▶ Given problem 1
Name every film title that appears in the headline of the blog post below about a GI Film Festival shorts block.
▶ Given problem 2
Extend the blog post below about a GI Film Festival shorts block, picking up from where it stops.

▶ Excerpt to read
---+---

I could not find “Do Tell” on YouTube, but I recommend that viewers keep looking (or check Logo).
Saturday, May 11, 2013
GI Film Festival shorts block: "Do Tell", "War Bride", "Home from War", and "Choice" all shine
On Friday, May 10, 2013, I did attend one session ("block") of short
films (“After Dark”) for the GI Film Festival for 2013, called GIFF13, about
members of the US Armed Forces. The link
is here. The screening took place at the AMC
Shirlington Theater in Arlington VA, and was about one-third full in a large
auditorium. “GI”, remember, stands for “government tissue”.
The first film, “Choice”, directed by Michael Chan, is the
longest at 27 min. A 17-year-old high school senior, having been arrested for
fighting, decides to reinvent himself and enlist in the Marine Corps. He faces some hurdles, first of all, his
parents. “We don’t take applications; we take commitment”. The boy’s motivation is set in motion when he
and some other kids see the 9/11 attacks from across the river in New
Jersey.
When I was going through the draft during the Vietnam era,
there was a slogan “Choice, not chance,
in today’s action Army.” That
referred to the idea that you could choose your MOS if you enlisted for three
years. If you got drafted, there was a “95%
chance”, according to one recruiter, that you would get infantry. I pulled a trick and “enlisted” for two years
just before the draft date, and got a safe assignment because of my degrees
anyway.

---+---

▶ Material provided
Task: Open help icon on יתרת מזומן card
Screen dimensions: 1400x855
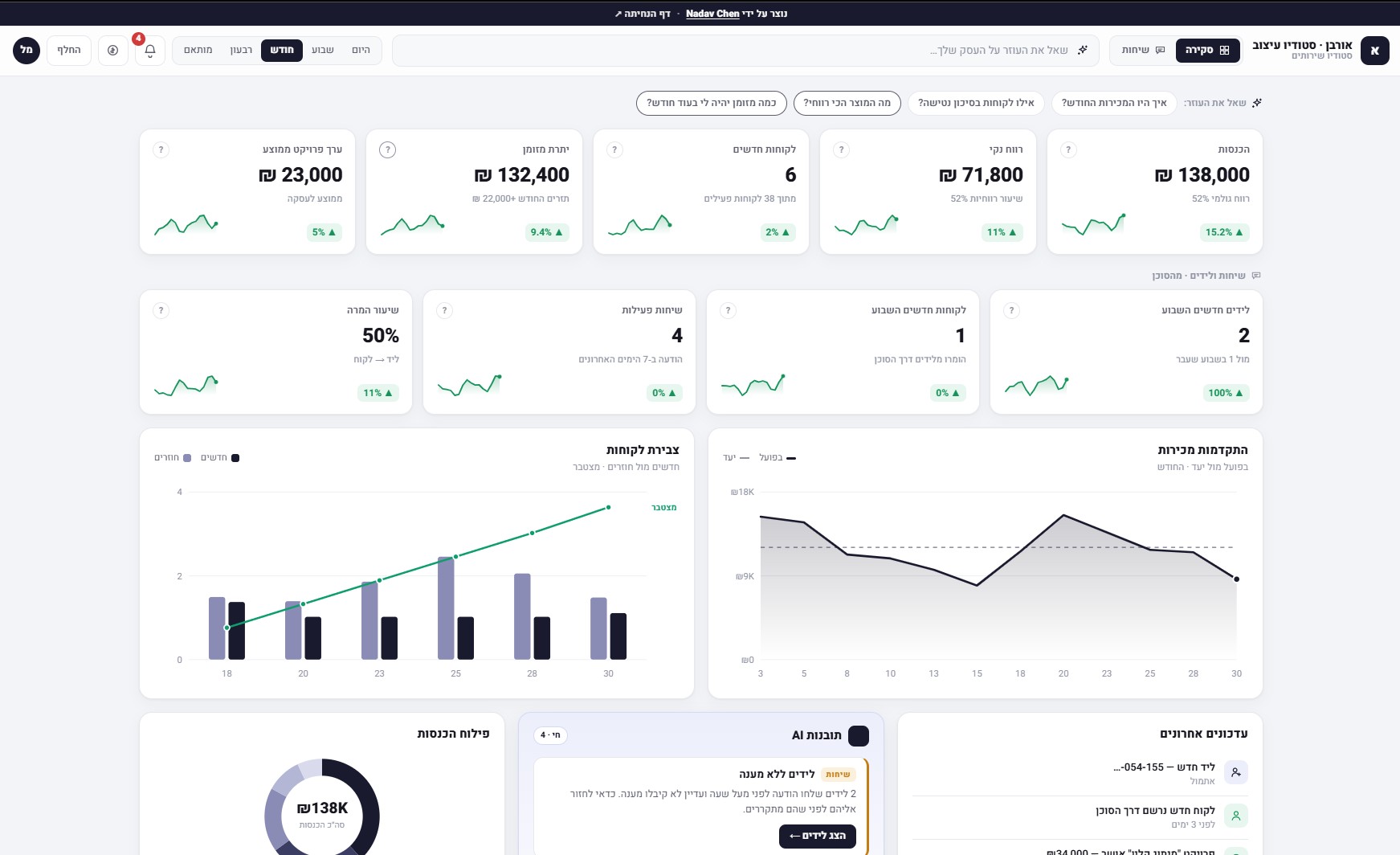Action: (387, 149)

---+---

▶ Written reply 1
"Do Tell", "War Bride", "Home from War", "Choice"

▶ Written reply 2
I’ll cover the last film next. It was “Do Tell”, directed by
Noah DeBomis (20 min). A number of airmen
stationed at Misawa Air Base in northern Japan talk about their experience
under the “don’t ask don’t tell” policy, and trace the history through the
final repeal, officially on Sept. 20, 2011.
The film opens with an excerpt from Bill Clinton’s July 19, 1993 speech
at Fr. McNair (Washington DC) where the president says “an open statement by a
member of the Armed Forces that he or she is a homosexual will create a
rebuttable presumption that he or she actually engages in prohibited conduct.” I’m having trouble finding the original text;
it used to be on Stanford’s site but seems to have been removed. Maybe it will
be at the Clinton library in Arkansas. The closest I
can find right now is on the Human Rights Watch site here.
The third film, the lighthearted “Best of Both Worlds” (13
min), by Michael Dunker, presents a military veteran or soldier with a girl friend
who changes into a male (as after a sex-change) sporadically, and then changes back. So two of the six films dealt with LGBT
issues in the military.
The fifth film, “War Bride” (16 min), by Angela Liu,
presents a solder, suffering from post-traumatic stress syndrome (PTSD)
returning to his wife, and having difficulties with the most intimate aspects
of his marriage. He encounters both
impotence and an urge to violence. It
seems, when you put all this together, that much of the “military gay ban” was
indirectly about the ability of straight soldiers to protect not only their
unit cohesion (which is a lot more than privacy), but also their continued
ability to perform heterosexually after sacrifice. This was an offering to maintain heterosexual
passion.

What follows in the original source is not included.